**Exercise details:**
Write out the entries below once more, exactly, with the pictures left out.

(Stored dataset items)
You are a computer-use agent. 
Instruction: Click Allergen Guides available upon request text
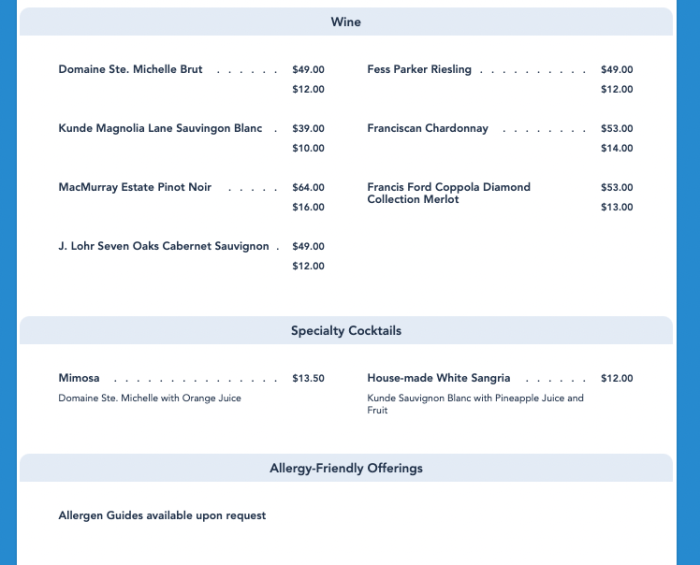162,516
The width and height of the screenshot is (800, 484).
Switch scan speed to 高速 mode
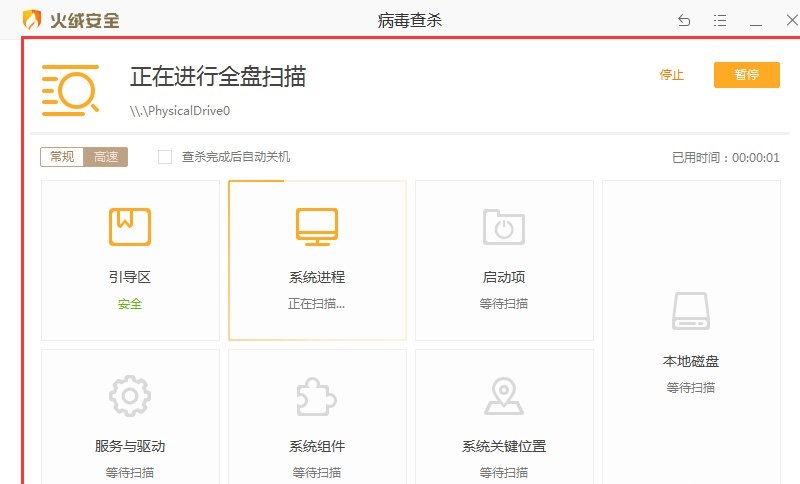(106, 157)
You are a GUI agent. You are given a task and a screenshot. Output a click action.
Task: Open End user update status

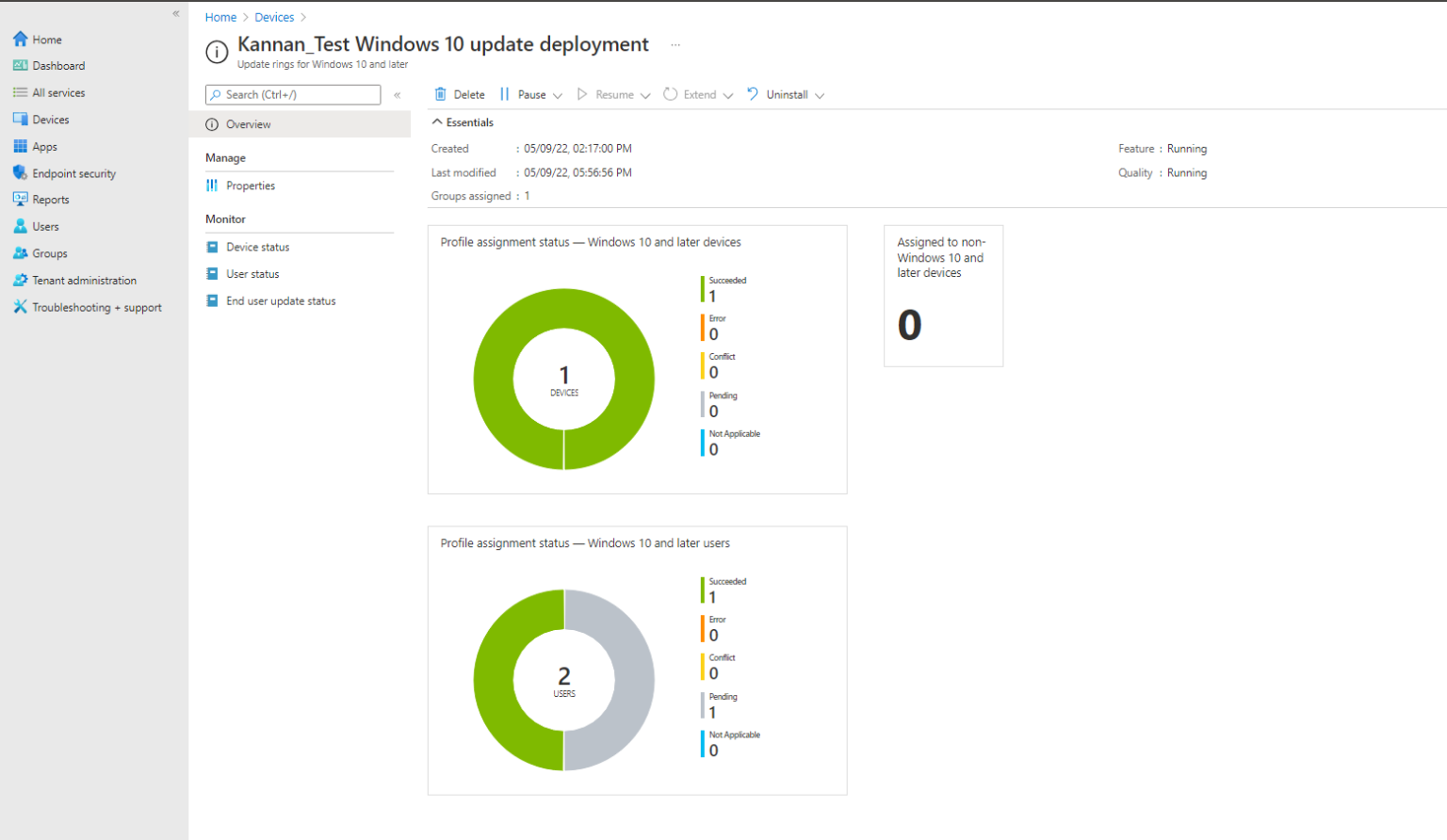point(281,301)
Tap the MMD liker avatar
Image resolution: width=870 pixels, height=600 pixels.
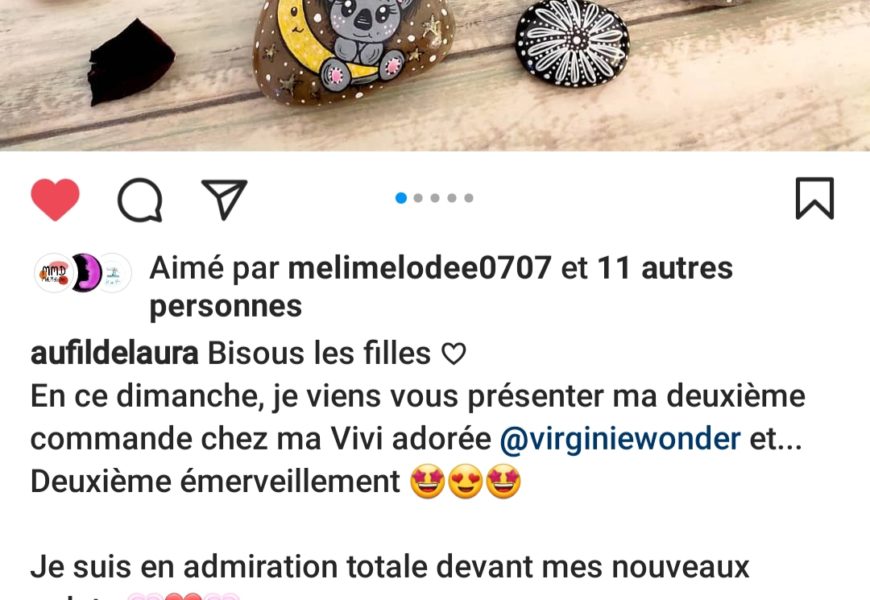click(53, 273)
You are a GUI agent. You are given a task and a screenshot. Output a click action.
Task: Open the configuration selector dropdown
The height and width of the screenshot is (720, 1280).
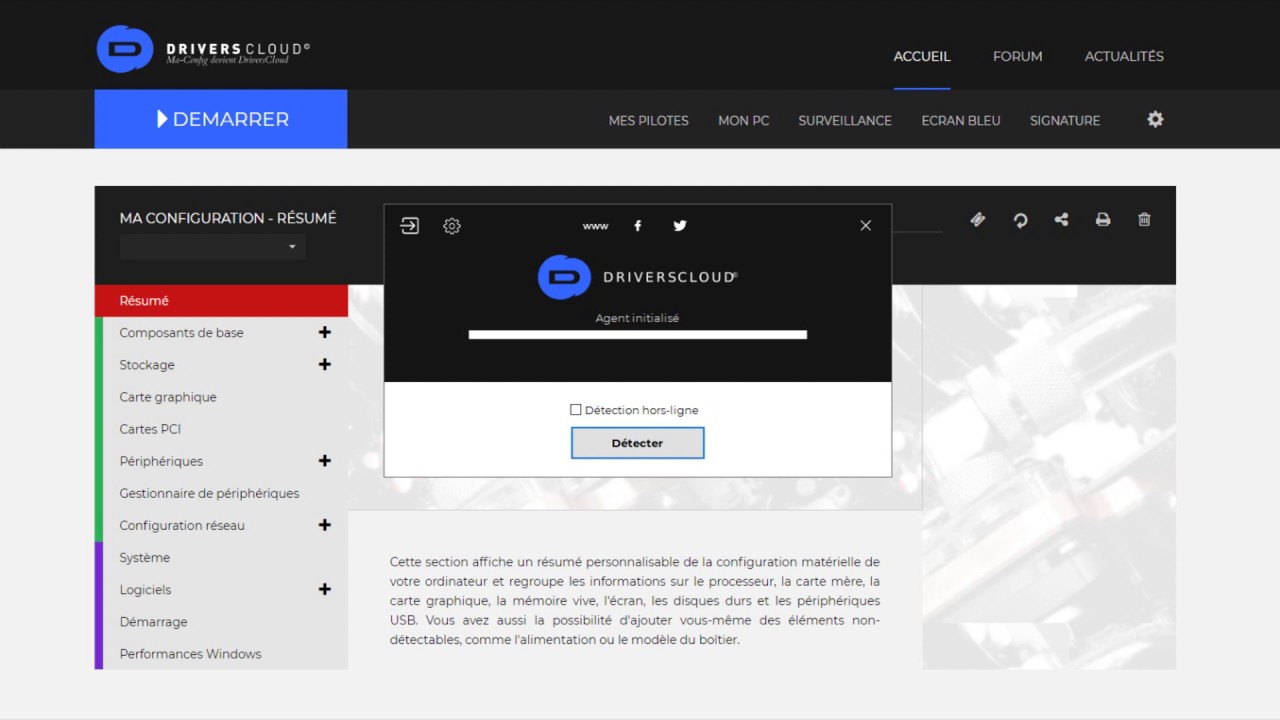pyautogui.click(x=213, y=247)
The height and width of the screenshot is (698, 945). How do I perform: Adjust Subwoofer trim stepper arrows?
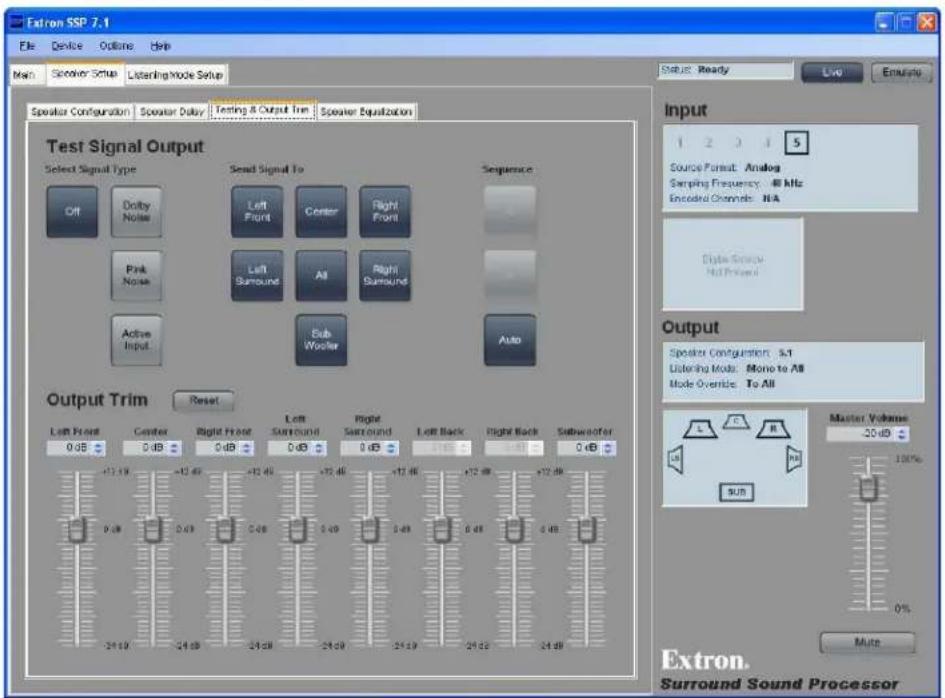[x=608, y=448]
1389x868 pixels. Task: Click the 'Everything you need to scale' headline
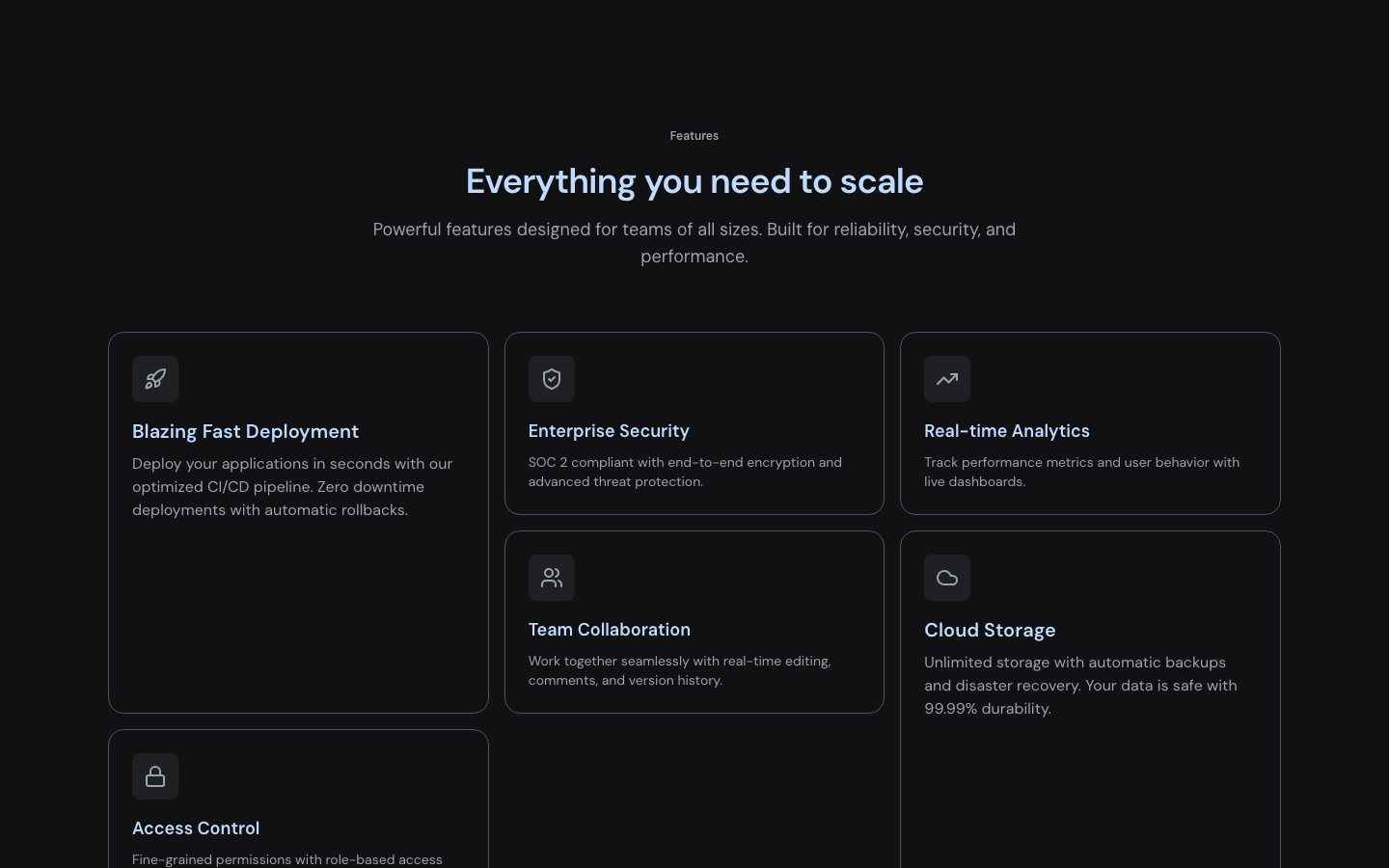pos(694,181)
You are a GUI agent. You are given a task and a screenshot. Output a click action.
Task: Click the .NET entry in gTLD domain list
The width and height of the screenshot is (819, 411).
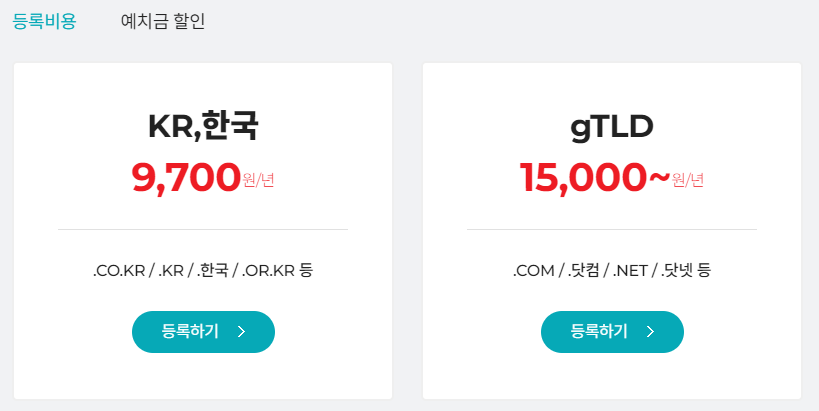pos(630,270)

**Result of this task:**
You are a computer-use agent. 
Instruction: Click Allergen Guides available upon request text
162,516
The width and height of the screenshot is (800, 484).
Switch scan speed to 高速 mode
(106, 157)
You are a GUI agent. You are given a task and a screenshot. Output a click action.
Task: Open End user update status

point(281,301)
Tap the MMD liker avatar
Image resolution: width=870 pixels, height=600 pixels.
click(53, 273)
You are a GUI agent. You are given a task and a screenshot. Output a click action.
Task: Open the configuration selector dropdown
The height and width of the screenshot is (720, 1280).
pyautogui.click(x=213, y=247)
The height and width of the screenshot is (698, 945). How do I perform: Adjust Subwoofer trim stepper arrows?
[x=608, y=448]
1389x868 pixels. Task: Click the 'Everything you need to scale' headline
pos(694,181)
You are a GUI agent. You are given a task and a screenshot. Output a click action.
Task: Click the .NET entry in gTLD domain list
The width and height of the screenshot is (819, 411).
pos(630,270)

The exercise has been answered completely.